Shin looked between Aunor and Drifter, silent as he considered. Finally, he nodded once.

“Alright.” Aunor exhaled, then waved forward the other Praxic Warlock. “Let the Void bindings expire.” Then, at Shin, she said, “Watch your back in the future. And reconsider your company.”

Shin smiled under his helmet. He could feel the tether cuffed around his wrists weaken, but the Void energy wouldn’t wear away entirely until they were long gone. “You too, Aunor. Let’s meet again sometime.”

Before Aunor walked away, she looked at Drifter. “I expect a conversation with you later. We’ll talk about what all that means.”

Drifter crossed his arms over his chest, hiding his hands. “Uh-huh.”

The Warlocks left down the same path they’d arrived. Shin watched the backs of their dusters disappear through the trees, and then he looked at Drifter – Drifter, who was staring at him with open annoyance.

“You almost cost me a lot of trust in my most tentative workin’ relationship,” Drifter said, prickly. “The hell are you doin’ here in the EDZ? Thought we talked this out.”

Shin maneuvered onto his knees, arms still caught behind his back. “Business came callin’.”

“You’re a two-timin’ bastard,” Drifter said matter-of-factly, making no move to help him stand. He waited until Shin was on his feet, then said, “You wanna tell me why you’re all dressed up in Shadow gear?”

Shin glanced down at himself, at the dark Hunter armor and at the black, tattered cloak trailing down his shape. Then he pinned Drifter with a look. “Wanna tell me why you knew where I was?”

Neither of them made an attempt to answer the other. Shin felt ridiculously exposed, no way of moving his arms to grab his gun or even dust himself off, but he knew Drifter wasn’t about to take him out, if only due to the fact that he’d just saved his ass. The guy wasn’t into wasting resources.

Shin licked his dry lips, clenching his hands into fists to keep the feeling in them. He broke the silence first, preferring the option of sincerity over the chance of scrutinization. “Thank you,” he murmured.

Drifter sneered. “Maybe you should start tellin’ people who you are before you go making their lives more difficult,” he said, a touch of bitterness to the dry reply. He motioned Shin forward. “C’mon. To the Derelict we go.”

Shin walked forward, his attention stolen by Drifter’s hand as he reached out to grab Shin by the waist. “Why?”

Drifter eyed him, suggestion in the cut of his grin. “‘Cause you owe me.”

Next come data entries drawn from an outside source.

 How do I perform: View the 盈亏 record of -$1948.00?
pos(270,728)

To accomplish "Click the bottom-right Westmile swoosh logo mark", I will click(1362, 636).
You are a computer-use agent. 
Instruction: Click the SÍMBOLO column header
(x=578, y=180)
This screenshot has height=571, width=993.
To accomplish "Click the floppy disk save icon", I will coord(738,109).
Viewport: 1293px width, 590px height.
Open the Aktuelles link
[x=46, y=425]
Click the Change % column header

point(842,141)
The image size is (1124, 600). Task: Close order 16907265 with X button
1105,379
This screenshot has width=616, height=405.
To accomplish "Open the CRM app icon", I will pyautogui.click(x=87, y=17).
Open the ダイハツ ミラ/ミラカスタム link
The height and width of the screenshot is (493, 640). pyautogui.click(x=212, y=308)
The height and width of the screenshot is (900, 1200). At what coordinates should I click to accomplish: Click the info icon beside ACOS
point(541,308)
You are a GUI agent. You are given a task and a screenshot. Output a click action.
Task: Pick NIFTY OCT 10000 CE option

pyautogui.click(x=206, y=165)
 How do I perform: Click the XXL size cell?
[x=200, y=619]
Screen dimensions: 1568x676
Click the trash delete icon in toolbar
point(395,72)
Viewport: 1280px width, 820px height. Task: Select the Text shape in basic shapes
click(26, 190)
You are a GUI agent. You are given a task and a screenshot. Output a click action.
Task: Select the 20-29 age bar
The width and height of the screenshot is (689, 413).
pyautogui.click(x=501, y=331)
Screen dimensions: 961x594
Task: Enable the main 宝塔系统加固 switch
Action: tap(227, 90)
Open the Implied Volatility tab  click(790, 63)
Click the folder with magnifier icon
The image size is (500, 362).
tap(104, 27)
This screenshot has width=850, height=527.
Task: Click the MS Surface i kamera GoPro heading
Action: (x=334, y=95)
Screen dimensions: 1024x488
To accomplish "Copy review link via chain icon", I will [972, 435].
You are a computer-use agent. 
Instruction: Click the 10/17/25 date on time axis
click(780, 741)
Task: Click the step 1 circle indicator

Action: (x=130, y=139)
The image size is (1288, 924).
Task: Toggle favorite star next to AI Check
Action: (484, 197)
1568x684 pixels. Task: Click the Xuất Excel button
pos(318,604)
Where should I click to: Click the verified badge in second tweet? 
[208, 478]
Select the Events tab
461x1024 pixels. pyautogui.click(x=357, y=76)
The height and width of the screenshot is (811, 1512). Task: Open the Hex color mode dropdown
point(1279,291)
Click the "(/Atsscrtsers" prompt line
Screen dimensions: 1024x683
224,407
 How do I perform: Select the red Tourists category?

Shin’s breath caught funny. “Been awhile.”

“Whose fault is that?”

There was something off in the sound of Drifter’s laugh as they transmatted up to his ship, but Shin couldn’t figure it out. By the time he’d been plopped onto Drifter’s shoddy bed, he’d forgotten what could’ve been out of place, his hot breath visible in the cold.

But Drifter didn’t go for his belts, or even hint at it. He just waltzed over to his worktable and sipped at what was most likely day-old coffee, his back to Shin and the bed. Shin inspected the tight line of his shoulders. Someone was wound up, nervous. Anxious. Shin’s fingers itched to work it out of him, but the Void was still cold around his wrists.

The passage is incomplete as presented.